Before a routine physical last August, Kerry Gray made a list of some bothersome minor ailments.
The 56-year old president of Associated Advertising Agency, didn't think the unrelated twitches, muscle cramps and sinus drainage meant anything. He was concerned, though, that his golf swing was off.
His doctor didn't suspect much either but sent him to a neurologist to be sure. The neurologist ordered some tests, then some more tests.
Gray got curious, so he got on the Internet and plugged in his symptoms.
"Oh, I've got ALS," Gray told Marilyn, his wife of almost 28 years.
"You do not," she said.
After more rounds of testing, in early January it was confirmed: Gray has Amyotrophic Lateral Sclerosis, better known as Lou Gehrig's disease.
Marilyn broke down.
"Well, I told you two months ago," joked Gray, already using humor and a positive attitude as armor in his fight against the terminal disease.
'He's just crazy'
The Kerry Gray most people know is an affable and creative businessman. But his closest friends tell of a history of wild behavior.
"He's just crazy," said friend Johnny Tarrant, who owns Quik Print in Wichita and Topeka. "He's been known to eat flowers -- fresh flowers."
Gray walks through dangerous parts of cities such as Washington, D.C., simply for the experience.
While staying at a St. Louis hotel with Tarrant and other Wichita businessmen and friends, Gray jumped out of his 12th-story window three times and hung on its ledge just for fun.
"In addition to being free-spirited and fun-loving, he's also the guy you turn to, to get something done," Tarrant said.
And so it is with ALS. Gray intends to market awareness of the disease like an advertising campaign.
"It occurred to me maybe there's something I can do to make people more aware of it... and help get support for it," Gray said.
"He's not about ready to give up on anything," said Gray's friend Mike Miller, who is in regional sales with the printing company McCormick-Armstrong.

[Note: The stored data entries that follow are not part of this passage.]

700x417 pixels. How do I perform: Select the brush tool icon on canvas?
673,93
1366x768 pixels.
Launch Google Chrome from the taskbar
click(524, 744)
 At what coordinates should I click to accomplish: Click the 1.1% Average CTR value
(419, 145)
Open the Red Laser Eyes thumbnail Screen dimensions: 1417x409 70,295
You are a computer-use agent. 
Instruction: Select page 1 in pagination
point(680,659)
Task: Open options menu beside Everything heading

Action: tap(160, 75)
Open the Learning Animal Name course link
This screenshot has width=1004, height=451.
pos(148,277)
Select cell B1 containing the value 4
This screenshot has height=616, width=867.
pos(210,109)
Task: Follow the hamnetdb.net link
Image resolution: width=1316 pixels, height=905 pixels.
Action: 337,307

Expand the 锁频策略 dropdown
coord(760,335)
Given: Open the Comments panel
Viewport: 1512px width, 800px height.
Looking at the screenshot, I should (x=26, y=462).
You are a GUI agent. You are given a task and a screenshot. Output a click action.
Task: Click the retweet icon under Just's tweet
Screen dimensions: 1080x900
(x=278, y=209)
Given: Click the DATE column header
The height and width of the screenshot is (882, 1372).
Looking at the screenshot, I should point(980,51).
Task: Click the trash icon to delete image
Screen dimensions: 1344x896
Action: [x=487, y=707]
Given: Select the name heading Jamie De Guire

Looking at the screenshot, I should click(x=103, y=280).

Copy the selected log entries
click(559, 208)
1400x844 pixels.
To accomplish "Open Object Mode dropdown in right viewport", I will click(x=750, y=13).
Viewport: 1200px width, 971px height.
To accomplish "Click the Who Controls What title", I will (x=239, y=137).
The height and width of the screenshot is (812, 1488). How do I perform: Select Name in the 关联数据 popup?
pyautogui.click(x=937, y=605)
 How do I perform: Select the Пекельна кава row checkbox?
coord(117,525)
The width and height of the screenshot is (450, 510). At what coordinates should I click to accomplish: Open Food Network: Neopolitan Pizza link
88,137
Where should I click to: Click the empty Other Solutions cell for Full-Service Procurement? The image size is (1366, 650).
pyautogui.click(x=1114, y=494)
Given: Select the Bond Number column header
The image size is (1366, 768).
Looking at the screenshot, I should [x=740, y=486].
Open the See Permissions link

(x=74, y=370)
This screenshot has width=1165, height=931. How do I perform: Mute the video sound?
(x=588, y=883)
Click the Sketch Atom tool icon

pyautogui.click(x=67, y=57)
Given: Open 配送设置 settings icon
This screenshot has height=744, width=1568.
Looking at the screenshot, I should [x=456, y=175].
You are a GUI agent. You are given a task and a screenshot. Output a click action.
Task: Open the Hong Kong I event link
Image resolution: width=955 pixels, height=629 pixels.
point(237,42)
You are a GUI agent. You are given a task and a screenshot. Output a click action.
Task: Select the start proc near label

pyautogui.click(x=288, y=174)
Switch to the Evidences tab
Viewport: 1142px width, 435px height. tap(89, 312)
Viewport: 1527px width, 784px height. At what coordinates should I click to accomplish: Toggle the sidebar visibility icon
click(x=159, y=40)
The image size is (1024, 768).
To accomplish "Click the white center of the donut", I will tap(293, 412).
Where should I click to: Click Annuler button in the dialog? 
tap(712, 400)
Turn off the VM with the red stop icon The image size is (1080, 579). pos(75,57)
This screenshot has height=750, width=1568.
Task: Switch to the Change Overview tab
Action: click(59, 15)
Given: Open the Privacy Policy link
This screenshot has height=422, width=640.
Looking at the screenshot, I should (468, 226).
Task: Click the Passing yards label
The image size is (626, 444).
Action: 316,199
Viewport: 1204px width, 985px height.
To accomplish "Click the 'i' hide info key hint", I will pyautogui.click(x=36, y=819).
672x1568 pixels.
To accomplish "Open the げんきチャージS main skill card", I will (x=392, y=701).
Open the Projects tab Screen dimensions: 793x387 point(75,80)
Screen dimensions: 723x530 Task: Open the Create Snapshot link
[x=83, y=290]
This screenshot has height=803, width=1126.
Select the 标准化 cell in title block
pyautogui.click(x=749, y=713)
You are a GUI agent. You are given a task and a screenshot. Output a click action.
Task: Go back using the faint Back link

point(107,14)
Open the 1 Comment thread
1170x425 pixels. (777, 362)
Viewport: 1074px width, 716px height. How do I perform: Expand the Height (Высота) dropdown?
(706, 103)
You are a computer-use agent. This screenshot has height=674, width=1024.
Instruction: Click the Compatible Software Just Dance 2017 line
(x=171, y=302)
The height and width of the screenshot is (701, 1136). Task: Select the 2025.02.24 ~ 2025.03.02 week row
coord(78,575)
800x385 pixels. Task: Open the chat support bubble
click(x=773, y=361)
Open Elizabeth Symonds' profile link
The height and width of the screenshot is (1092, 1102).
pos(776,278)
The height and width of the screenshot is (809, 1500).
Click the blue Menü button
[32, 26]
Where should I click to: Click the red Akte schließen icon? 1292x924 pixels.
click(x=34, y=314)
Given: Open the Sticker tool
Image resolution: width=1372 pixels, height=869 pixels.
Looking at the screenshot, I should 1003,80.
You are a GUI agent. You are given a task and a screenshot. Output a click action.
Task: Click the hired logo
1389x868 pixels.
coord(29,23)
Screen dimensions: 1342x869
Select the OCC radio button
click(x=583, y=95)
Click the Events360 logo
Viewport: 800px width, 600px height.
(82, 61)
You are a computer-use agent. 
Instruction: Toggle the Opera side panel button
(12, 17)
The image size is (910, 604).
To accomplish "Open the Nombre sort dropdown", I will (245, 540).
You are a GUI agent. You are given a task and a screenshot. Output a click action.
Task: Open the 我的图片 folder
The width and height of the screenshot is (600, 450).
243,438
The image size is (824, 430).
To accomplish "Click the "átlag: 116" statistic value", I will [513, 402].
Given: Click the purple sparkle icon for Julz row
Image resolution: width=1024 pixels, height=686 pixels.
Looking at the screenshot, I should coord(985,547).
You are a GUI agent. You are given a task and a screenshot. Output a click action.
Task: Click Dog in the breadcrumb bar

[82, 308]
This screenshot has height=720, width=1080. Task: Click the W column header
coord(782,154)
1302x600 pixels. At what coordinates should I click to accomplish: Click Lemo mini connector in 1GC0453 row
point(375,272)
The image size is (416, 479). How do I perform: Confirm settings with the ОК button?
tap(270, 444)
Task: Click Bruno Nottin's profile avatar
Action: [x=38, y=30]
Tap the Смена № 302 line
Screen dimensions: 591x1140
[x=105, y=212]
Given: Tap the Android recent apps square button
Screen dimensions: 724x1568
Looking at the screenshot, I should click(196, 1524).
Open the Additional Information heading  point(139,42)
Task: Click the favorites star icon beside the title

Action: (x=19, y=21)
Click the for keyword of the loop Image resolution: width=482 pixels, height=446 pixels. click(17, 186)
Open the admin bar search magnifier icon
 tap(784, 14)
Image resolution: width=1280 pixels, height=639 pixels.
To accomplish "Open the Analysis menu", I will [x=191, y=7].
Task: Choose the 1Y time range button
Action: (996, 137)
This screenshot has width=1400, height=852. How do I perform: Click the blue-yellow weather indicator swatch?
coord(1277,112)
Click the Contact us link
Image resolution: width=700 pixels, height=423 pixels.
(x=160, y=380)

"Of course, being Mr. Thorough, he hands me... a fact sheet about ALS from A to Z," Miller said.
It's a sheet Gray gives to friends and associates that lists statistics he's learned about the disease: There's no known cause or cure. Fifty percent of all ALS patients die within 18 months of diagnosis. Only 20 percent survive five years. Progressive muscle weakness leads to paralysis and death by asphyxiation.
There's something else on Gray's two-sheet handout as well. It's a statement that he's preparing for the worst but planning for the best.
Except for a failing voice, he asks, "Why should I feel bad now?"
Things to do today
Gray decided to start telling friends and associates about his disease because of his quickly weakening speech.
Each Monday he has to speak as president at the Wichita Rotary Club's weekly meetings.
"Boy, is it difficult," Gray said of concentrating on enunciating at the podium.
He has a lengthy personal and professional to-do list he's tackling while he can.
Gray figures he will have some help with the list since his agency has clients in banking, health care, extended care and the mortuary business, which "I thought was funny."
While Gray jokes, most all his friends get emotional about his situation.
"I was crushed," said Pres Huston, Associated's chairman emeritus, who hired Gray in 1973 when Gray absolutely demanded a job as the agency's delivery boy and mailroom assistant.
"He's doing a marvelous job of not letting it just demolish him," Huston said. "I mean, some people would probably go home and just sit there."
On the January day Gray's longtime friend Mike Oatman left Kansas for treatment of terminal liver cancer -- from which the broadcaster did not return -- Oatman gave Gray advice for dealing with his situation.
He said Gray must be his own doctor, and he needs to have frequent talks with God.
So each morning on the way to work, Gray and God have a chat as the sun comes up.
"I'm really looking at this positively," Gray said. "I realize there could be a negative ending, but hey, it's the same ending that's going to happen to everybody."